The nasopharynx is the area above the soft palate (roof of the mouth) and behind the nose. Nasopharyngeal cancer (NPC) is considered a type of head and neck cancer. Approximately 40,000 people in the US are diagnosed with head and neck cancer every year.
Cancers of the head and neck comprise several types of cancer affecting the nasal cavity, sinuses, oral cavity, nasopharynx, oropharynx, and other sites throughout the head and neck. In 2005 the American Cancer Society estimated that 11,000 people would die from head and neck cancer that year.
Advanced nasopharyngeal cancer refers to cancer that has spread from its site of origin to different sites in the body. Patients with advanced nasopharyngeal cancer have different prognoses following standard therapies.

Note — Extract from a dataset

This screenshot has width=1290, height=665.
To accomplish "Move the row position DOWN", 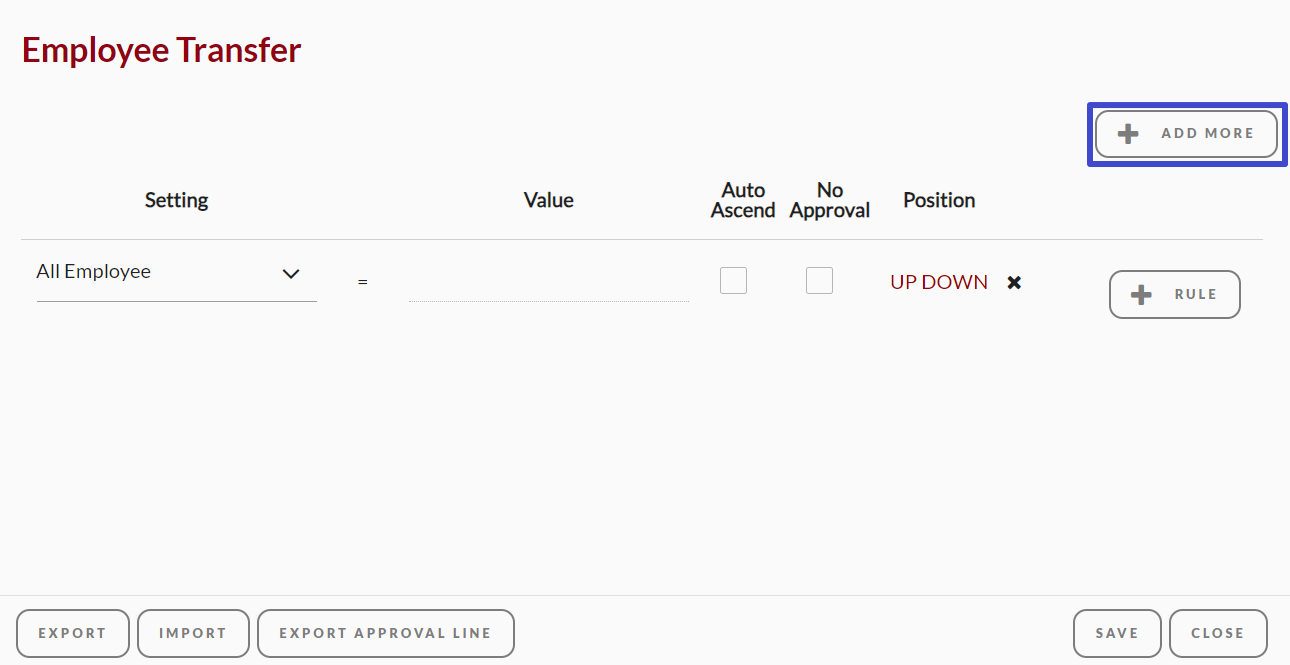I will pyautogui.click(x=955, y=283).
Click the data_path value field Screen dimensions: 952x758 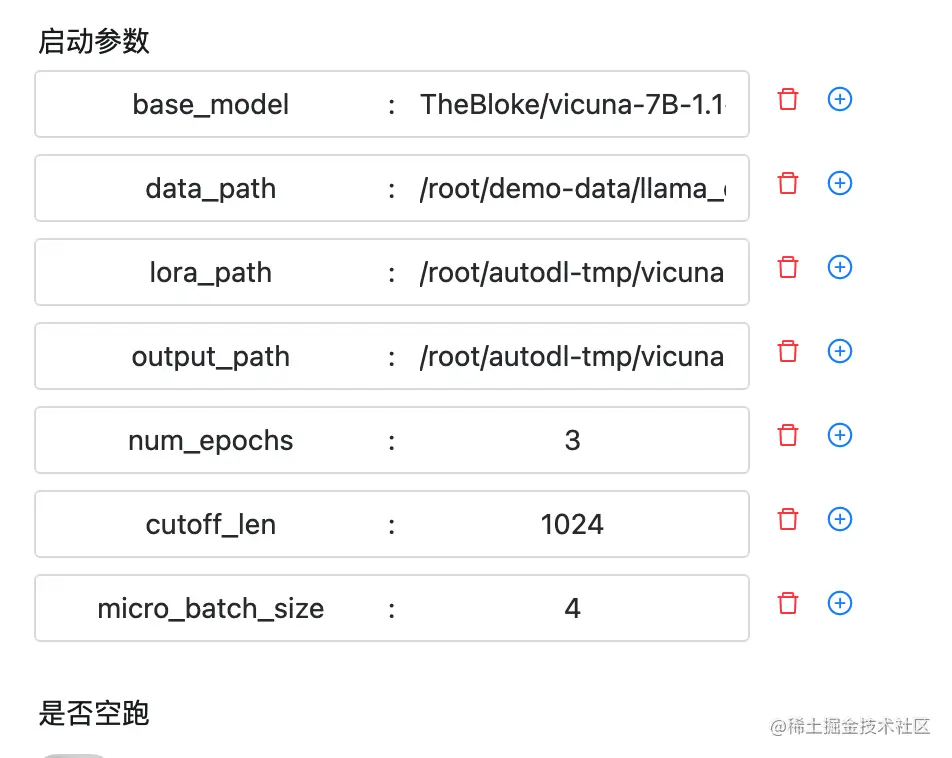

Researchers are evaluating different patient and disease variables, or “markers”, to help determine which patients are at a higher risk for developing cancer progression following standard therapies. Those at a higher risk for cancer spread or progression may benefit from more extensive or aggressive therapy.
Researchers from China recently conducted a study to evaluate a possible association between levels of ER-1, a molecule associated with the development and spread of cancer, and outcomes of patients with advanced nasopharyngeal cancer. Levels of ER-1 in a blood sample were measured in 62 patients with advanced nasopharyngeal prior to treatment; these levels were compared with 19 healthy patients (control group).
- Patients with nasopharyngeal cancer had significantly higher levels of ER-1 than the control group.
- At 2 years, patients with nasopharyngeal cancer who had lower levels of ER-1 had a survival rate with no cancer spread to distant sites of 81.1%, compared with 56.7% for those with higher levels of ER-1.
The researchers concluded that higher levels of ER-1 prior to treatment may indicate which patients with advanced nasopharyngeal cancer are at an increased risk of developing distant cancer spread following standard therapy. Future clinical trials will establish variables or markers that indicate which patients are at a higher risk of cancer spread and/or a worse prognosis than others. Patients with a poorer prognosis may benefit from more aggressive therapy or the participation in a clinical trial evaluating novel therapeutic strategies.
Patients diagnosed with nasopharyngeal cancer may wish to speak with their physician regarding their individual risks and benefits of participating in a clinical trial.
Reference: Mai H-Q, Zeng Z-Y, Zhang C-Q, et al. Elevated Plasma Big ET-1 is Associated with Distant Failure in patients with Advanced-Stage Nasopharyngeal Carcinoma. Cancer. 2006; 206: 1548-1553.